In fact, there are many reasons why pasteurized milk is intolerable to many people due to the endless tampering it undergoes. The beneficial enzymes, probiotics, vitamins, and proteins in raw milk are destroyed by pasteurization. If you experience symptoms from drinking pasteurized milk, you’re normal. The body is reacting to the denatured protein and telling you to stop drinking food that has been altered from its intended state. Along with pasteurization, the addition of synthetic vitamins and the process of man-made homogenization all play havoc with the body’s ability to digest milk.

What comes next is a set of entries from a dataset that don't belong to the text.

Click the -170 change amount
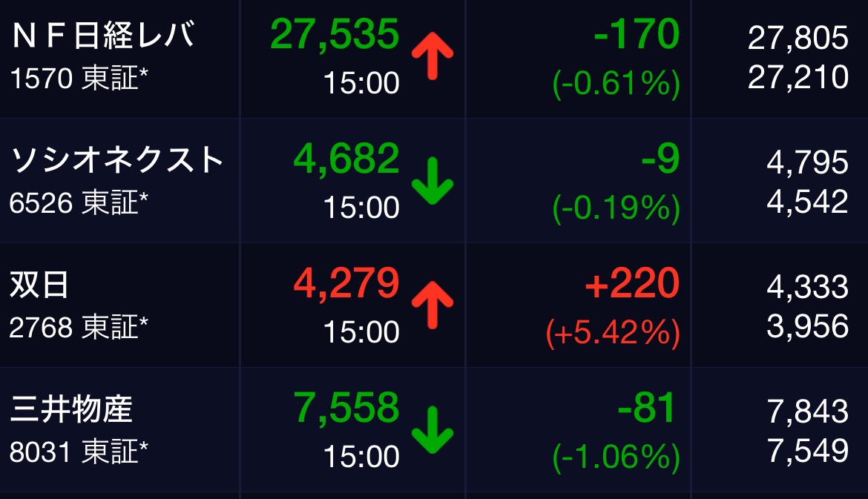The height and width of the screenshot is (499, 868). (x=637, y=34)
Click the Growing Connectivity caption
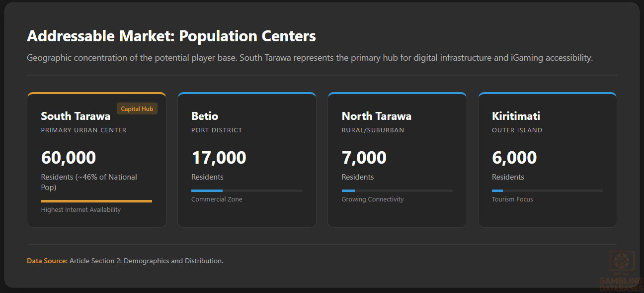This screenshot has height=293, width=644. pos(372,199)
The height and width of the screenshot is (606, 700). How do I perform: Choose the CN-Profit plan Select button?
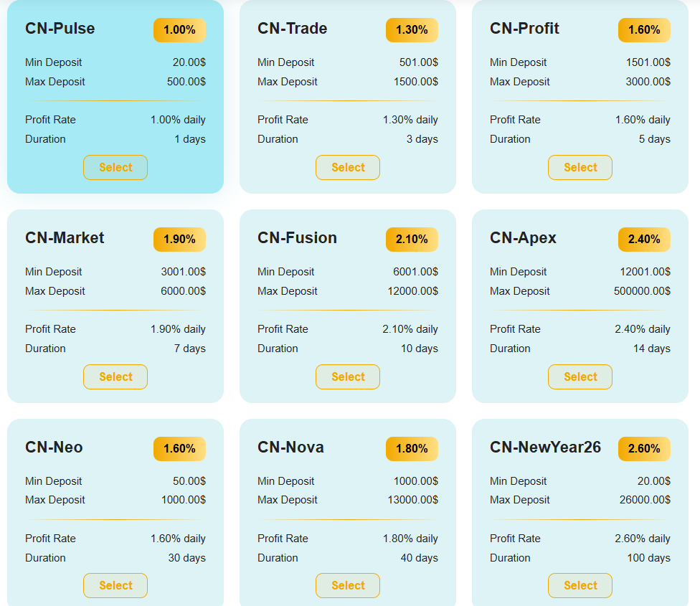(580, 167)
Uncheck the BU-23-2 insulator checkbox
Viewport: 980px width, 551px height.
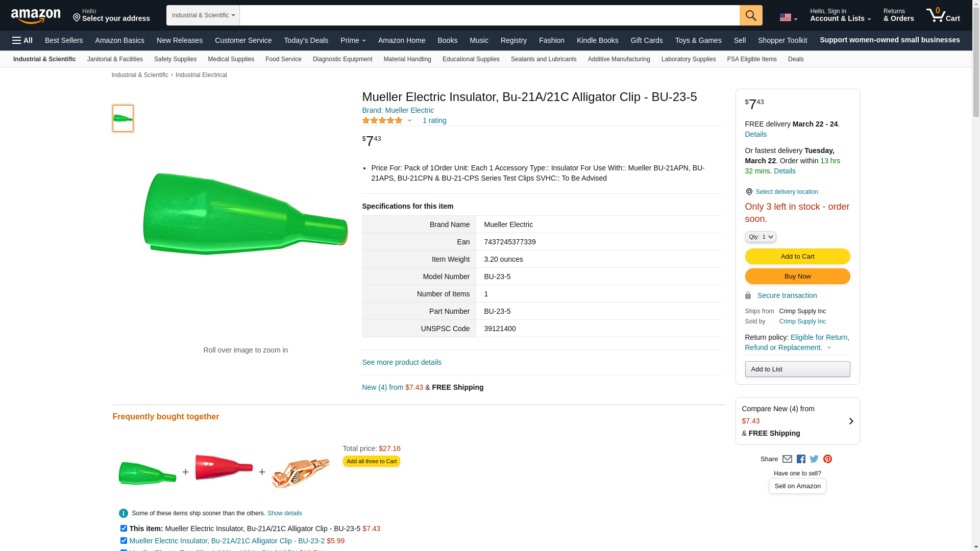[x=124, y=541]
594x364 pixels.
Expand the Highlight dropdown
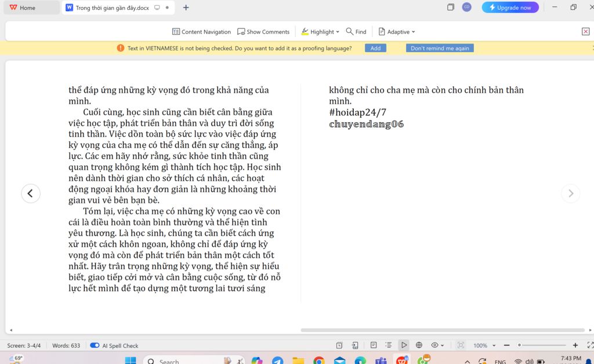pos(320,32)
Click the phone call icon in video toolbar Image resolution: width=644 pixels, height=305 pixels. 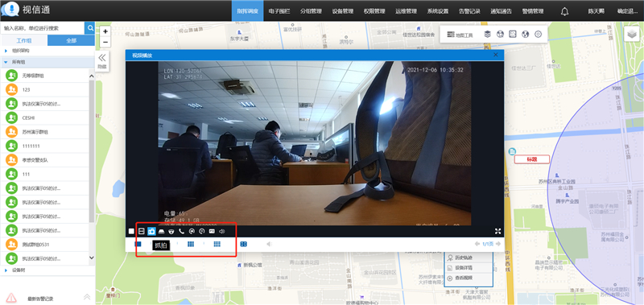(182, 232)
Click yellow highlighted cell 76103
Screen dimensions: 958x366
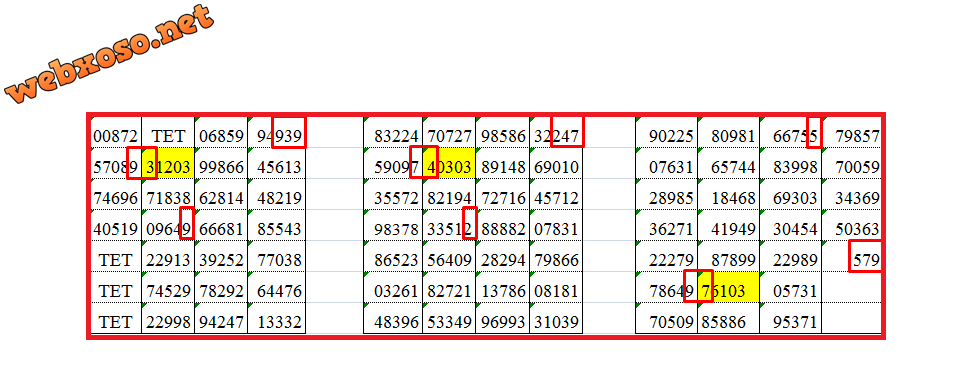coord(728,287)
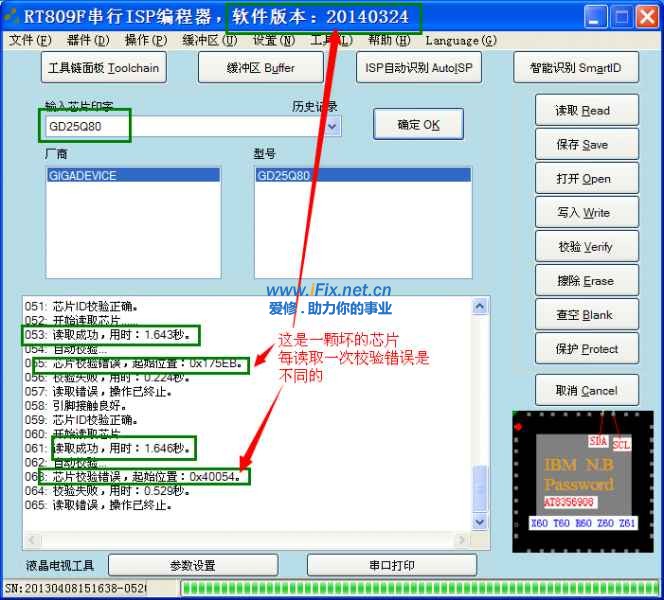Expand the chip history dropdown
Viewport: 664px width, 600px height.
coord(332,126)
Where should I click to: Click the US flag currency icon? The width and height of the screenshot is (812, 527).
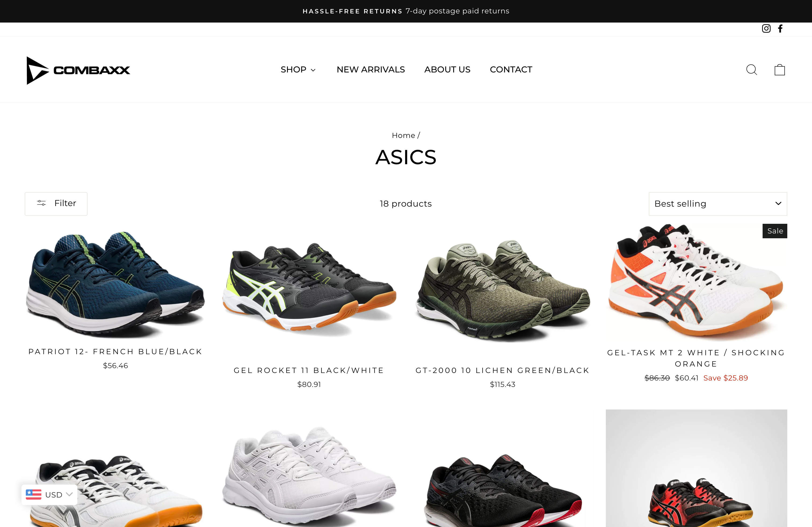[x=33, y=494]
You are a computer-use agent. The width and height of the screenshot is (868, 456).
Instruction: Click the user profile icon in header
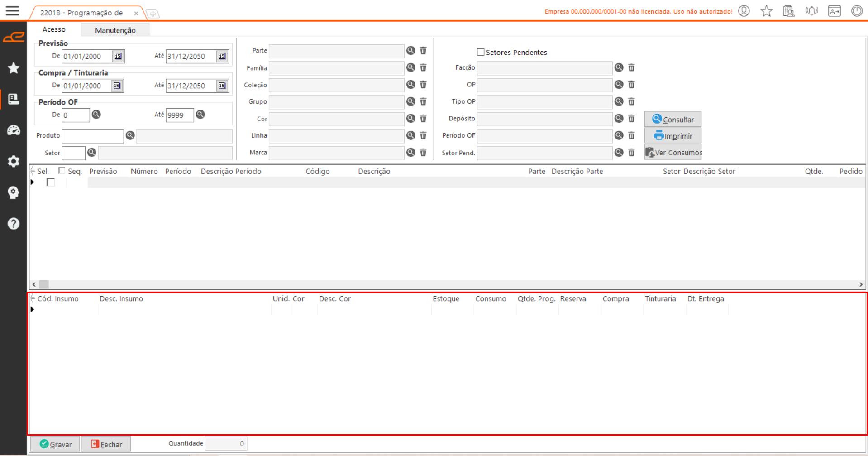point(744,11)
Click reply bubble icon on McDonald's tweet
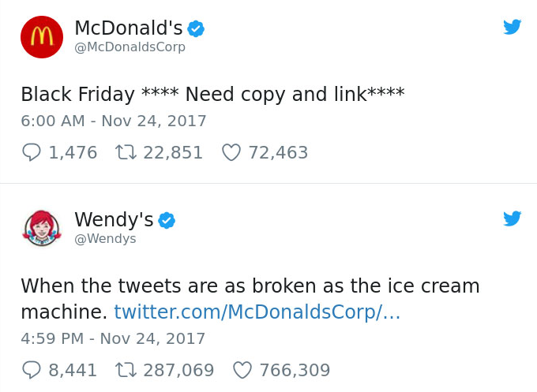The image size is (537, 392). pos(32,152)
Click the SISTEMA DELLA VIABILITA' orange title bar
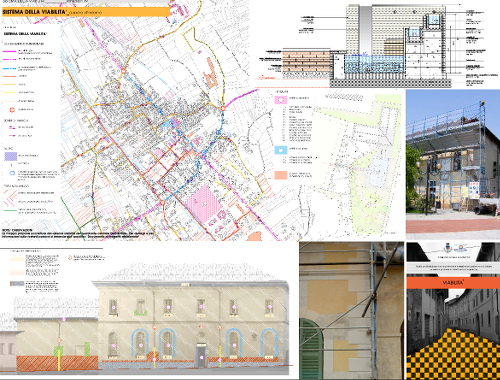Viewport: 500px width, 380px height. pyautogui.click(x=86, y=12)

To digest lactose requires the lactase enzyme. There are some people whose bodies do not produce the lactase enzyme. For example, small populations in the Caribbean who have never had cattle and have never drunk animal milk do not produce the lactase enzyme because of genetics. For a good discussion about who is and who is not lactose intolerant, read The Untold Story of Milk. Although this is a good book, unfortunately, the author makes the mistake of claiming that milk contains the lactase enzyme. The fact is, the probiotic bacteria in milk only serve to assist our gut in the production of lactase. They don’t make lactase in the milk. In fact, the human is the only animal that makes lactase. For a nice description of how natural milk bacteria (probiotics) help the body make lactase, read the the conclusion at the end of this article.
Milk is a growth food and contains the highest levels of lactose of all forms of milk products. The fermentation process and cheese process transform the lactose into lactic acid. This translates into less carbohydrate consumption, another advantage to eating fermented milk products.
Because our intestinal health has suffered, sometimes even genetically, from being raised on pasteurized/homogenized milk, even drinking raw milk can cause a reaction. Fortunately, bringing the digestive system back to health will change that. Lactic acid is key to the health of the intestines. Indigenous people traditionally fermented their milk products, increasing the presence of lactic acid. Start getting lactic acid into your diet with this great DVD by Maria Atwood, Cook Your Way to Wellness. Maria teaches how to ferment vegetables, milk, grains, and legumes.
My favorite fermented milk is buttermilk made from raw milk. And remember, Lauren is not lactose intolerant. She does have the lactase enzyme or she would not have been able to digest goat milk. Now we have to work on her lactic acid.